Tarihi seyri boyunca çok yönlü ve çok boyutlu olarak gelişen Türkiye-Almanya ilişkileri yakın dönemde ciddi sarsıntılar geçirdi. İlişkileri zehirleyen konuların başında terörle mücadelede ortaya çıkan yaklaşım farklılıkları geliyor.
İSTANBUL – DENİZ DEMİR
Türkiye-Almanya ilişkilerinin tarihi derinliğini 18. yüzyıla, Osmanlı Devleti ile Prusya Krallığı arasında imzalanan barış ve dostluk anlaşmasına kadar götürmek mümkün. Bu tarihten itibaren zaman zaman müttefiklik bağları da kurularak devam eden ikili ilişkiler, askeri ve ekonomik alanlardan sanayi, eğitim ve ulaşıma kadar çok çeşitli ve geniş bir yelpazeye yayılarak gelişti. Tarihi seyri boyunca çok yönlü ve çok boyutlu olarak gelişen Türkiye-Almanya ilişkilerinin yakın dönemde ciddi sarsıntılar geçirdiği ve gerildiği ise bir vakıa. Bu gerilime yol açan faktörler iki ülke ilişkilerini zehirleme potansiyeli taşıyor.
İlişkileri zehirleyen faktörler: FETÖ, PKK, PYD
İki ülke ilişkilerini zehirleyerek gerilimlere yol açan unsurların başında terörle mücadele konusu geliyor. Türkiye’nin hayati tehditler olarak algıladığı bu konularla ilgili Almanya’nın tutumu ve yaklaşımı, Türkiye’nin beklentilerini karşılamaktan çok uzak. Almanya 15 Temmuz 2016’da Türkiye’nin seçilmiş, meşru cumhurbaşkanını, hükümetini ve demokrasisini hedef alarak yüzlerce vatandaşının canına kast eden, binlercesini yaralayan, millet iradesinin tecelligâhı olan Türkiye Büyük Millet Meclisi’ni bombalayan FETÖ’yü bir terör örgütü olarak kabul etmiyor; resmi belgelerde bu eli kanlı örgütü “Gülen Hareketi” olarak adlandırıyor. Ayrıca Almanya’nın 15 Temmuz’daki hain girişimi kınamanın ötesinde bir adım atmadığı, FETÖ elebaşlarının malvarlıklarının dondurulması ve iadesi taleplerine de olumlu bir yanıt vermediği görülüyor. Kendi anayasasındaki açık hükümlere rağmen, bu suça iştirak edenlerin yaptıkları iltica başvurularını kabul etmesi, Almanya’yı adeta darbeciler nezdinde bir sığınak haline getirirken, Türk halkının ve devletinin Almanya’ya duyduğu güveni de büyük ölçüde zedeledi.

Sağlanan veriler
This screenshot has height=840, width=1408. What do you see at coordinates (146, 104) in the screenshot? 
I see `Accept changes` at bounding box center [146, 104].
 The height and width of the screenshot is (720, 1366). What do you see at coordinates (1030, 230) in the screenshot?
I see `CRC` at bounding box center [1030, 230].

Görevler
1. Metin bölümüne göre Türkiye-Almanya ilişkilerinin tarihi derinliği hangi anlaşmaya kadar götürülebilir?
2. Şu ifadelerin her biri metin bölümüyle uyuşuyor mu? Her biri için evet ya da hayır deyin ve karar veren sözleri metinden aynen aktarın. (a) Almanya resmi belgelerde FETÖ'yü "Gülen Hareketi" olarak adlandırıyor. (b) Almanya, FETÖ elebaşlarının iadesi taleplerine olumlu yanıt verdi. (c) İki ülke arasındaki ilişkiler yalnızca askeri alanda gelişti.
Cevaplarınızı yalnızca metin bölümüne dayandırın.

Doğru cevaplar
1. Türkiye-Almanya ilişkilerinin tarihi derinliği, 18. yüzyılda Osmanlı Devleti ile Prusya Krallığı arasında imzalanan barış ve dostluk anlaşmasına kadar götürülebilir.

2.
(a) Evet: "resmi belgelerde bu eli kanlı örgütü “Gülen Hareketi” olarak adlandırıyor"
(b) Hayır: "FETÖ elebaşlarının malvarlıklarının dondurulması ve iadesi taleplerine de olumlu bir yanıt vermediği görülüyor"
(c) Hayır: "askeri ve ekonomik alanlardan sanayi, eğitim ve ulaşıma kadar çok çeşitli ve geniş bir yelpazeye yayılarak gelişti"